╭─ Page

Type is the core element in branding: this year's D&AD Type Design Jury president explains
Ever since 1962, D&AD has been inspiring a community of creative thinkers by celebrating and stimulating the finest in design and advertising. This year is no exception.
Recognised globally as the ultimate creative accolade this year's D&AD 2021 Awards announced key changes across categories which respond to developments in the creative sector and ensure the awards remain reflective of the industry as it evolves.
Luckily with the ever increasing number of entries, Type Design has been moved from Typography and established as a stand alone category, with the jury awarding the best design of single font styles and font families across all styles and languages.
Typeroom reached out to Panos Vassiliou, presidents in this year's inaugural D&AD 2021 Awards Type Design Jury on why a Pencil truly matters.
“Winning a D&AD Type Design Award sure elevates one's creative and career path” Vassiliou says. “Competition will be fierce, judging will be strict, but winning a D&AD Pencil could be one of the most defining moments of one's career.”
Vassiliou along with a team of international design experts such as Daniel Escudeiro, Soulaf Khalifeh, Min-Young Kim, Ksenya Samarskaya, Kris Sowersby, Qian Sun and Jim Sutherland, will select the most visually arresting typeface designs of last year.

╰─
╭─ Provided material

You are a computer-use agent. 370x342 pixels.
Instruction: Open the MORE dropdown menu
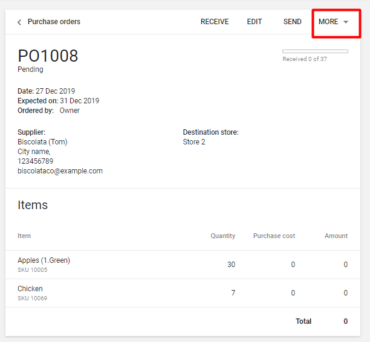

╰─

_List of tasks_
(1) Please translate this sentence from the D&AD Type Design article into Spanish: "Ever since 1962, D&AD has been inspiring a community of creative thinkers by celebrating and stimulating the finest in design and advertising."
(2) Name every international design expert the D&AD Type Design article lists as working alongside Vassiliou.

_Expected results_
(1) Desde 1962, D&AD viene inspirando a una comunidad de pensadores creativos al celebrar y estimular lo mejor del diseño y la publicidad.

(2) Daniel Escudeiro, Soulaf Khalifeh, Min-Young Kim, Ksenya Samarskaya, Kris Sowersby, Qian Sun, Jim Sutherland